All these issues, and more, will be discussed at the 45th Annual Conference of the Canadian Council on International Law (CCIL). Join us as we discuss solutions to the world’s crises.
All types and topics for panel and paper proposals are welcome. When crafting the proposal, note and address the following, where applicable:
- All proposals must relate to the 45th Annual Conference theme: The Promise of International Law: Solutions for the World’s Crises.
- The CCIL encourages proposals from all sectors within the legal profession (academia, private law firms, NGO’s, and government lawyers)
- Diversity in speakers and panel composition from designated groups will be a focus when crafting the program.
- Creativity in proposals will also be a focus and we encourage deviation from traditional reading of a power point presentation, such as case studies, debates, ensuring interaction with audience such as extended Q&A, mock treaty negotiation, etc.
- Speaker duplicates during the Conference are discouraged (i.e. one speaker should not be on more than one panel).
All areas of international law are welcome.
Panel proposals should be organized around the Conference theme and must include a brief description of the focus, format, and speakers.
Focus: The focus of the panel should be described including a presentation title, with descriptions of the particular sub-topics proposed (300 words maximum). Emphasis should be placed on the various perspectives on the sub-topic that will be presented. Solutions for each crisis must be offered.
Construction/Format:Diversity (i.e. Equal gender representation and/or designated group representation) and creativity in panel format(i.e. Deviation from traditional delivery methods), such as increased audience interaction, will be considered an asset.Formats should encourage audience interaction with an objective toward solution- making and teachable moments. Examples of creative panel formats include:
- Debates (ex. Theory vs. Practice)
- Case Studies;Real-life Experiences
- Mock negotiation/trial/arbitration/etc. (possibly based on a case, which can then be reviewed with the solution & applied law in reality)
- Panels focused mainly on interaction with delegates, such as Q&A’s
Proposed Speakers:Include a list of the proposed speakers (minimum of 3 speakers) with their anticipated contributions, such as topics or titles.
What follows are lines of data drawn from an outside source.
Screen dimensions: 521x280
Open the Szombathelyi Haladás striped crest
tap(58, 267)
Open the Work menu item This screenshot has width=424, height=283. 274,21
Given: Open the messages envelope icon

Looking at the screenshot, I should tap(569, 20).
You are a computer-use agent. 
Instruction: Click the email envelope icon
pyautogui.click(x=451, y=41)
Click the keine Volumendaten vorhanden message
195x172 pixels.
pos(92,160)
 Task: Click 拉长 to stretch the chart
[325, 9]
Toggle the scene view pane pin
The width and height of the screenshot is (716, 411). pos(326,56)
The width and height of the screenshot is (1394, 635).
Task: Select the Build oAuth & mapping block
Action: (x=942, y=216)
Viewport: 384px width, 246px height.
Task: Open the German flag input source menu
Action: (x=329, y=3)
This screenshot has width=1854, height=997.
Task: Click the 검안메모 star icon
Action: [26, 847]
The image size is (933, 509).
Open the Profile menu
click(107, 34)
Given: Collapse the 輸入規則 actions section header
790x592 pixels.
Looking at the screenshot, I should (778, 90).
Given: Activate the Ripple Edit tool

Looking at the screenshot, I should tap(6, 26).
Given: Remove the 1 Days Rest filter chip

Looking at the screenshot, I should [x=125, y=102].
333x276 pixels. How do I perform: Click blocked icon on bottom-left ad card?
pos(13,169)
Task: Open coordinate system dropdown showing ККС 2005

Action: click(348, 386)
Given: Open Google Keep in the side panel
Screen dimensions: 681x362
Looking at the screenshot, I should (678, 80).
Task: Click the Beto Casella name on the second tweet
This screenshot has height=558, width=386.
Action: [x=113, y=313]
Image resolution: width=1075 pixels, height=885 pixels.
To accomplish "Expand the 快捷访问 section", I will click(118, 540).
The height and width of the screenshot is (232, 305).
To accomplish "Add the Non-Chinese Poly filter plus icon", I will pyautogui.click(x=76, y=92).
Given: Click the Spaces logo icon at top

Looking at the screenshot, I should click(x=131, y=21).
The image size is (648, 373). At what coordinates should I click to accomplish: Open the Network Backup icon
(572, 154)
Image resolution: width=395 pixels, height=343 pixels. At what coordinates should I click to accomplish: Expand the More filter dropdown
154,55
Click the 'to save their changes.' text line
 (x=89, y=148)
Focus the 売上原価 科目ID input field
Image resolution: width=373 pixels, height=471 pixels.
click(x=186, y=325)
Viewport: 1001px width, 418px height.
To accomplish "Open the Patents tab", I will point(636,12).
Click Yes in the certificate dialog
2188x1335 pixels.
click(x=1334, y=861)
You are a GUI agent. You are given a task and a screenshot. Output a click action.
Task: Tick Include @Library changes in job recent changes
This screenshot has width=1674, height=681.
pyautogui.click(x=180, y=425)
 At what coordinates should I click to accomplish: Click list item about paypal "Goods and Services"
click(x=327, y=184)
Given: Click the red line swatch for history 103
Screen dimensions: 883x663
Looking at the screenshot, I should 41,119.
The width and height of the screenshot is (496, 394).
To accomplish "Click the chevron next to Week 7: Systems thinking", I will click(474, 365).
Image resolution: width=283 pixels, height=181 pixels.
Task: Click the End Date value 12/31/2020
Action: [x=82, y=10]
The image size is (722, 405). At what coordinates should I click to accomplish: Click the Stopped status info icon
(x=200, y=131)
Note that:
- Proposed speakers must have already expressed a willingness and availability to participate in the Conference should the proposal be accepted.
- All speakers must be available each day of the Conference for assignment to a program timeslot (November 3-5, 2016).
- Designations/title, organization, and short biographies of the proposed Chair and speakers should be included with the proposal.
- Speakers will receive a 50% discount on the Conference fee.
- Speaker duplicates on different panels is discouraged (Speakers should not appear more than once on the program, which will be a factor in panel selection).
If accepted for the program, speakers must be confirmed and panels must be finalized and provided to the CCIL by September 26, 2016. CCIL will assign the date and time of the panel.
Paper proposals should include a working title of the paper and an abstract (300 words maximum) describing the paper’s main thesis, methods, and contribution. Applicants should also include the designation/title, organization, and a short biography (200 words maximum). Solution(s) for any crisis in the proposal must be offered.
Authors of accepted proposals have the option to draft a paper on their proposed topic, and CCIL may publish the paper. Final papers should be sent to firstname.lastname@example.org no later than November 1, 2016.
The CCIL anticipates communicating acceptance decisions during the Summer and early Fall of 2016.